Villa Lysis (chiamata inizialmente “La Gloriette” e infine semplicemente Villa Fersen), situata nella parte settentrionale di Capri, fu dimora del conte Jacques d’Adelswärd-Fersen ((immagine sotto licenza Creative Commons Attribution 4.0 International, autore Gerd Fahrenhorst, ripresa, nel rispetto della normativa vigente, senza modifiche rispetto alla versione originale)
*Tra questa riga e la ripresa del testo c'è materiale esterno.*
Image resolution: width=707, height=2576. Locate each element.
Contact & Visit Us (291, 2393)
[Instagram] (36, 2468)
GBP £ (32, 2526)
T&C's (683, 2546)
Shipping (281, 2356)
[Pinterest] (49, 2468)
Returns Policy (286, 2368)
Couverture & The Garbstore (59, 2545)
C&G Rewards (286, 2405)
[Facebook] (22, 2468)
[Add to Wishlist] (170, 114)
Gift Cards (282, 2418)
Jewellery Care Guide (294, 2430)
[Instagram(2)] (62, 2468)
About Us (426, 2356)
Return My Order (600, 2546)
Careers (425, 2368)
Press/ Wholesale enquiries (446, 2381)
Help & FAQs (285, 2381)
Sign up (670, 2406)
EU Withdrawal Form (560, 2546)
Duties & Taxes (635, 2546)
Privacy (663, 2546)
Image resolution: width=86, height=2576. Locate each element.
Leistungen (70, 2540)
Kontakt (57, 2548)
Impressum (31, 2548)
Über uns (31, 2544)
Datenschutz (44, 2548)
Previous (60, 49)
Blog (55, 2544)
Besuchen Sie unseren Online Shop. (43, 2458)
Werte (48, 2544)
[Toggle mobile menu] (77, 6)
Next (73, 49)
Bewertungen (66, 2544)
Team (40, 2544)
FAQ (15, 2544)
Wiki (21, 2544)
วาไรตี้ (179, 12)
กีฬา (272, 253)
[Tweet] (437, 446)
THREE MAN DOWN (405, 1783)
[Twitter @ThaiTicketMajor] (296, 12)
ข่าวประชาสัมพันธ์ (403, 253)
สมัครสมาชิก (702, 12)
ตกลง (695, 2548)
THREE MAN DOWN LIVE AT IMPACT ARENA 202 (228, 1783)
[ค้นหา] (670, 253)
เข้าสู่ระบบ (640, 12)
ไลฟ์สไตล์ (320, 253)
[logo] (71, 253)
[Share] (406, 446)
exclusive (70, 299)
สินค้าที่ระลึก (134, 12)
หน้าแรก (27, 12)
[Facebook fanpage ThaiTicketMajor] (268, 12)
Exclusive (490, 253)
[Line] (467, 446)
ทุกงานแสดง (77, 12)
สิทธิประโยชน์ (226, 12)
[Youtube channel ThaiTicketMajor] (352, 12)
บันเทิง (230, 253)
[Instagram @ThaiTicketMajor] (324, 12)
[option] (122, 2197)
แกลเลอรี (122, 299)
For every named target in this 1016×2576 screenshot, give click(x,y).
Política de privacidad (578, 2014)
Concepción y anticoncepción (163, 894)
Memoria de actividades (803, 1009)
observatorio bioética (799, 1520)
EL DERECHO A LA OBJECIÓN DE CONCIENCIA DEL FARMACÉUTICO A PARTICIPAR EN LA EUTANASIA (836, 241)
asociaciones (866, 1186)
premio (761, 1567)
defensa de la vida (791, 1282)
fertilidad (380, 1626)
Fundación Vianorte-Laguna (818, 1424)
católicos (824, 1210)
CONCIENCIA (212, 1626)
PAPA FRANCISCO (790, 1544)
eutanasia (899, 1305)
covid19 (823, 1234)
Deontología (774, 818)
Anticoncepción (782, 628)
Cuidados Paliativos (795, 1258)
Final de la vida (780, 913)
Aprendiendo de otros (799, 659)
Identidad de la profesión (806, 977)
La Capri del mito è dunque, in larga misura, una cosa del passato. Cosa del passato, per quanto sussistente, è la magnifica villa del conte Fersen (nipote del nobile svedese che tentò di salvare Maria Antonietta) il quale, secondo quanto si dice, morto qualche tempo fa, dalle sue donne sarebbe stato dipinto in rosso, secondo un rito funerario dell’alta preistoria mediterranea, con una moneta d’oro in bocca, come nell’uso pagano.

Questa villa si componeva – e tutt’ora si compone – di due parti: l’una superiore e, per così dire, exoterica; l’altra sotterranea, «infera», esoterica, preclusa ad ogni profano. Ancora oggi, tutto essendo ancora rimasto immutato, questa parte sotterranea non vien fatta vedere a nessuno – il custode, regolarmente, «non trova le chiavi». Si tratta di una specie di tempio che il conte aveva fatto costruire per dei riti orgiastici, e che da una serie di artisti, anche famosi (i quali una volta tanto avevano aderito per la stranezza della cosa e per il lauto compenso), era stato decorato suggestivamente e arditamente, e arricchito con plastici, disegni e quadri, intonati tutti al tema centrale dell’Eros e di ogni sua possibile «variante». E si racconta di luci strane che a notte alta prorompevano dalla villa pagana di Fersen; di grida e di canti che agitavano la silente chiarità delle albe o che si mescolavano agli ululi delle raffiche invernali; di clausure misteriose che, sotto il segno della dea dell’amore, la villa avrebbe accolte, e così via.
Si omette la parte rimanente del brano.